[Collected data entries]
===============
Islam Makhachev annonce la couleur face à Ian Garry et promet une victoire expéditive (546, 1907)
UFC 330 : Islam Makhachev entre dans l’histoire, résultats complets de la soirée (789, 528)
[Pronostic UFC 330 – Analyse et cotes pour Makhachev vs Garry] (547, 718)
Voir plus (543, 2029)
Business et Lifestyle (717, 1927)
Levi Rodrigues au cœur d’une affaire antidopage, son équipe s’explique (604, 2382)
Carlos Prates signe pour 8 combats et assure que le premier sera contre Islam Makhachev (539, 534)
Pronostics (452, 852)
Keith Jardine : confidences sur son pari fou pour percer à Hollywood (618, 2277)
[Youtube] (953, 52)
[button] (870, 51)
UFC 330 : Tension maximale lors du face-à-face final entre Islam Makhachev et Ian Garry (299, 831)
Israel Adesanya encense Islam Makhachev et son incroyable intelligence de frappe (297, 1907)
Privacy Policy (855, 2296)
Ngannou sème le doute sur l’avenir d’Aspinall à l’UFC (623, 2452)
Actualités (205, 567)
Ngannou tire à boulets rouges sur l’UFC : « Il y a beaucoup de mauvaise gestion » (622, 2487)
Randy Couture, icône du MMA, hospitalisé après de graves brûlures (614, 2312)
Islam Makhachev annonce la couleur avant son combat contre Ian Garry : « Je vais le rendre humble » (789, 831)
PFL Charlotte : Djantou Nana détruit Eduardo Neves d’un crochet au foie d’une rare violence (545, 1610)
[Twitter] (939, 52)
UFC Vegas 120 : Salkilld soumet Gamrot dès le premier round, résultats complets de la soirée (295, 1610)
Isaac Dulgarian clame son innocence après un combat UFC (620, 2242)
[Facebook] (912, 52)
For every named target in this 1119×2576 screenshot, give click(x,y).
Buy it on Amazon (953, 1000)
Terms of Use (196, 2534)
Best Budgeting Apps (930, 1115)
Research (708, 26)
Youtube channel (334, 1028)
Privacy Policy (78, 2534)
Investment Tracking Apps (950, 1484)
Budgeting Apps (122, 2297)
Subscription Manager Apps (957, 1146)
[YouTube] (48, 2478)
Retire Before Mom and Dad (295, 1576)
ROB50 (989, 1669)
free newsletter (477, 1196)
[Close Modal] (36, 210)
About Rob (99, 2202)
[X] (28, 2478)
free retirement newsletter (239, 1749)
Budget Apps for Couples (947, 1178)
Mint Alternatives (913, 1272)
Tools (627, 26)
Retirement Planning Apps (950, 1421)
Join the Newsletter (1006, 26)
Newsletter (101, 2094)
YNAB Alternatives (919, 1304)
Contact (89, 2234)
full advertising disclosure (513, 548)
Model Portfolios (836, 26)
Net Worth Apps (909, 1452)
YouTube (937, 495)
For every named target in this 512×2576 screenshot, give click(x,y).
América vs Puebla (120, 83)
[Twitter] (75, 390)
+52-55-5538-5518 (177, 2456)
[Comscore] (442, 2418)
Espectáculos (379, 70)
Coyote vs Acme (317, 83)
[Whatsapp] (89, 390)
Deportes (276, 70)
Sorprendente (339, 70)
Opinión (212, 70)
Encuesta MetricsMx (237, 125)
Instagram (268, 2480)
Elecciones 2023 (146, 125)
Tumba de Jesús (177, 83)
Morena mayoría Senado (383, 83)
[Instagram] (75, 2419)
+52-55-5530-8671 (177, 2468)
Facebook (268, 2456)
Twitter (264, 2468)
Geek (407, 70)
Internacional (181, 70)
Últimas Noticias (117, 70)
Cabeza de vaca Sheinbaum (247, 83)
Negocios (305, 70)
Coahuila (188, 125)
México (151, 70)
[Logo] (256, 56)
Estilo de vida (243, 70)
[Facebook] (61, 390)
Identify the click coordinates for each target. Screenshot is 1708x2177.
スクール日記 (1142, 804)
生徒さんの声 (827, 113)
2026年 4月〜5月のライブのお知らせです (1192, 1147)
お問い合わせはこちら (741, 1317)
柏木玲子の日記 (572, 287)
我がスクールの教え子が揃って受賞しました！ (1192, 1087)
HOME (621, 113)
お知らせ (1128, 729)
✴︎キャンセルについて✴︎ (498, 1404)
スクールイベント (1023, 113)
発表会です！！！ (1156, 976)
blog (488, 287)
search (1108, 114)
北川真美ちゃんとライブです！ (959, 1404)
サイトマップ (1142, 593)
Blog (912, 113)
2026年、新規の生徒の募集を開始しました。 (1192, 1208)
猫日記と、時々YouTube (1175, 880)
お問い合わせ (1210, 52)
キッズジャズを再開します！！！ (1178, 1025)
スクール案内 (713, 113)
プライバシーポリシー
===============
▶ TASK TO COMPLETE
Pull every line containing "free" out of the data above.

▶ RESULT FOR THIS EXERCISE
free newsletter (477, 1196)
free retirement newsletter (239, 1749)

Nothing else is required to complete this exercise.